* _PROBLEM DETAILS_
Every line of the data is to be reproduced exactly.
BEGIN EXTRACTED DATA
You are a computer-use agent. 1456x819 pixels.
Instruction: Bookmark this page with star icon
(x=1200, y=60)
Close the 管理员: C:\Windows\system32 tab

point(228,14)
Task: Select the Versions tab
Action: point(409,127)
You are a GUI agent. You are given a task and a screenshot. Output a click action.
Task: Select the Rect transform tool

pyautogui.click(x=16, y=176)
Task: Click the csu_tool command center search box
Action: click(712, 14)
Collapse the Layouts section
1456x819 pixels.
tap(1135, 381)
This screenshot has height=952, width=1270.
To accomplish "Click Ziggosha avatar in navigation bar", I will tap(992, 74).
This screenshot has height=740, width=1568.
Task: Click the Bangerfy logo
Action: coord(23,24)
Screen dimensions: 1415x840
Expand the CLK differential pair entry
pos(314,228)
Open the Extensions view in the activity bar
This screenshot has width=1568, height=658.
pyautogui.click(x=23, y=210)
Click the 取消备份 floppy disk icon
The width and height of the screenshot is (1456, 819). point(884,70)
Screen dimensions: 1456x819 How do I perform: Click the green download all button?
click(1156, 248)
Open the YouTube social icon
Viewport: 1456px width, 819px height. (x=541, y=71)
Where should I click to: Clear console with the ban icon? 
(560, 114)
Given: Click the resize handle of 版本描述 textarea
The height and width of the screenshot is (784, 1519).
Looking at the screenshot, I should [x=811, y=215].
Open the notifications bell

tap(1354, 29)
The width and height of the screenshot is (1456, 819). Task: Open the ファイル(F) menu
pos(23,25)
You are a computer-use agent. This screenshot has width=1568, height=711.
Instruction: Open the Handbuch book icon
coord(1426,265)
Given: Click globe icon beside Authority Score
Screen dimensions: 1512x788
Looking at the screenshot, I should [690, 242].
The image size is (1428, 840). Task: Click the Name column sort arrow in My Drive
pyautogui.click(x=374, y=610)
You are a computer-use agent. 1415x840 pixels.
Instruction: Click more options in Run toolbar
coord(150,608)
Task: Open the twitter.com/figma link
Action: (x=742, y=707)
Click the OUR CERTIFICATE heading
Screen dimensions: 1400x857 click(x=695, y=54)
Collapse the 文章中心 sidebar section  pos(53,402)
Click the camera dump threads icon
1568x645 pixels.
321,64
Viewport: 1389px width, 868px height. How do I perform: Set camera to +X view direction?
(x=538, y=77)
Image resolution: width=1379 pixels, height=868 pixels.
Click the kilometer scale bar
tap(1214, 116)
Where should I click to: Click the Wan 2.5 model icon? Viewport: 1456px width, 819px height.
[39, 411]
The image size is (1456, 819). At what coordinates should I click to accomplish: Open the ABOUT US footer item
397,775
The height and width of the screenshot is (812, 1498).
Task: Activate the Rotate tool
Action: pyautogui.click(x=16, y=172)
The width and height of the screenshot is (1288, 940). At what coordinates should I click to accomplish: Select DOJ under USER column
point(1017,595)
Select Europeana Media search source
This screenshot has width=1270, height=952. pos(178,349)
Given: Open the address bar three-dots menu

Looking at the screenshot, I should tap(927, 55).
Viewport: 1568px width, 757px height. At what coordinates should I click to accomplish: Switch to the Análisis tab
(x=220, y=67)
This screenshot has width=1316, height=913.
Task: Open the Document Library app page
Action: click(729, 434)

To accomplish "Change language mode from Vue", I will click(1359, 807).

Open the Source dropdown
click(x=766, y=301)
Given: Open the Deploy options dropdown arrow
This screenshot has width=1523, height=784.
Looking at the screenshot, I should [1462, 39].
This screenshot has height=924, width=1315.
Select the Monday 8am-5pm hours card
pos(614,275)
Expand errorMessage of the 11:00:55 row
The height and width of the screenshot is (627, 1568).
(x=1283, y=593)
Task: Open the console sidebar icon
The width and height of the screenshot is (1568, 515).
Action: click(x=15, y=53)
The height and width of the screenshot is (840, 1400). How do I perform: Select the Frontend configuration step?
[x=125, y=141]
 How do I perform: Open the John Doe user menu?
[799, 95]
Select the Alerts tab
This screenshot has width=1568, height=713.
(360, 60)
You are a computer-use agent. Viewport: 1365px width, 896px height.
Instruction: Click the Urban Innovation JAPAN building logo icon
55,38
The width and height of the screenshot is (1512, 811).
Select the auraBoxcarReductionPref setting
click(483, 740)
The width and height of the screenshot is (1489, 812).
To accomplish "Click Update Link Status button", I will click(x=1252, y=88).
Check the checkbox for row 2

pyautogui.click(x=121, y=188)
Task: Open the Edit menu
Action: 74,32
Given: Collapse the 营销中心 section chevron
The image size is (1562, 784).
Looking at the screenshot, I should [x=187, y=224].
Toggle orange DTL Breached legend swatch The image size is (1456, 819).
END EXTRACTED DATA
* _SOLUTION BELOW_
You are a computer-use agent. 1456x819 pixels.
Instruction: Bookmark this page with star icon
(x=1200, y=60)
Close the 管理员: C:\Windows\system32 tab

point(228,14)
Task: Select the Versions tab
Action: point(409,127)
You are a GUI agent. You are given a task and a screenshot. Output a click action.
Task: Select the Rect transform tool

pyautogui.click(x=16, y=176)
Task: Click the csu_tool command center search box
Action: click(712, 14)
Collapse the Layouts section
1456x819 pixels.
tap(1135, 381)
This screenshot has height=952, width=1270.
To accomplish "Click Ziggosha avatar in navigation bar", I will tap(992, 74).
This screenshot has height=740, width=1568.
Task: Click the Bangerfy logo
Action: coord(23,24)
Screen dimensions: 1415x840
Expand the CLK differential pair entry
pos(314,228)
Open the Extensions view in the activity bar
This screenshot has width=1568, height=658.
pyautogui.click(x=23, y=210)
Click the 取消备份 floppy disk icon
The width and height of the screenshot is (1456, 819). point(884,70)
Screen dimensions: 1456x819 How do I perform: Click the green download all button?
click(1156, 248)
Open the YouTube social icon
Viewport: 1456px width, 819px height. (x=541, y=71)
Where should I click to: Clear console with the ban icon? 
(560, 114)
Given: Click the resize handle of 版本描述 textarea
The height and width of the screenshot is (784, 1519).
Looking at the screenshot, I should [x=811, y=215].
Open the notifications bell

tap(1354, 29)
The width and height of the screenshot is (1456, 819). Task: Open the ファイル(F) menu
pos(23,25)
You are a computer-use agent. This screenshot has width=1568, height=711.
Instruction: Open the Handbuch book icon
coord(1426,265)
Given: Click globe icon beside Authority Score
Screen dimensions: 1512x788
Looking at the screenshot, I should [690, 242].
The image size is (1428, 840). Task: Click the Name column sort arrow in My Drive
pyautogui.click(x=374, y=610)
You are a computer-use agent. 1415x840 pixels.
Instruction: Click more options in Run toolbar
coord(150,608)
Task: Open the twitter.com/figma link
Action: (x=742, y=707)
Click the OUR CERTIFICATE heading
Screen dimensions: 1400x857 click(x=695, y=54)
Collapse the 文章中心 sidebar section  pos(53,402)
Click the camera dump threads icon
1568x645 pixels.
321,64
Viewport: 1389px width, 868px height. How do I perform: Set camera to +X view direction?
(x=538, y=77)
Image resolution: width=1379 pixels, height=868 pixels.
Click the kilometer scale bar
tap(1214, 116)
Where should I click to: Click the Wan 2.5 model icon? Viewport: 1456px width, 819px height.
[39, 411]
The image size is (1456, 819). At what coordinates should I click to accomplish: Open the ABOUT US footer item
397,775
The height and width of the screenshot is (812, 1498).
Task: Activate the Rotate tool
Action: pyautogui.click(x=16, y=172)
The width and height of the screenshot is (1288, 940). At what coordinates should I click to accomplish: Select DOJ under USER column
point(1017,595)
Select Europeana Media search source
This screenshot has width=1270, height=952. pos(178,349)
Given: Open the address bar three-dots menu

Looking at the screenshot, I should tap(927, 55).
Viewport: 1568px width, 757px height. At what coordinates should I click to accomplish: Switch to the Análisis tab
(x=220, y=67)
This screenshot has width=1316, height=913.
Task: Open the Document Library app page
Action: click(729, 434)

To accomplish "Change language mode from Vue", I will click(1359, 807).

Open the Source dropdown
click(x=766, y=301)
Given: Open the Deploy options dropdown arrow
This screenshot has width=1523, height=784.
Looking at the screenshot, I should [1462, 39].
This screenshot has height=924, width=1315.
Select the Monday 8am-5pm hours card
pos(614,275)
Expand errorMessage of the 11:00:55 row
The height and width of the screenshot is (627, 1568).
(x=1283, y=593)
Task: Open the console sidebar icon
The width and height of the screenshot is (1568, 515).
Action: click(x=15, y=53)
The height and width of the screenshot is (840, 1400). How do I perform: Select the Frontend configuration step?
[x=125, y=141]
 How do I perform: Open the John Doe user menu?
[799, 95]
Select the Alerts tab
This screenshot has width=1568, height=713.
(360, 60)
You are a computer-use agent. Viewport: 1365px width, 896px height.
Instruction: Click the Urban Innovation JAPAN building logo icon
55,38
The width and height of the screenshot is (1512, 811).
Select the auraBoxcarReductionPref setting
click(483, 740)
The width and height of the screenshot is (1489, 812).
To accomplish "Click Update Link Status button", I will click(x=1252, y=88).
Check the checkbox for row 2

pyautogui.click(x=121, y=188)
Task: Open the Edit menu
Action: 74,32
Given: Collapse the 营销中心 section chevron
The image size is (1562, 784).
Looking at the screenshot, I should [x=187, y=224].
Toggle orange DTL Breached legend swatch The image size is (1456, 819).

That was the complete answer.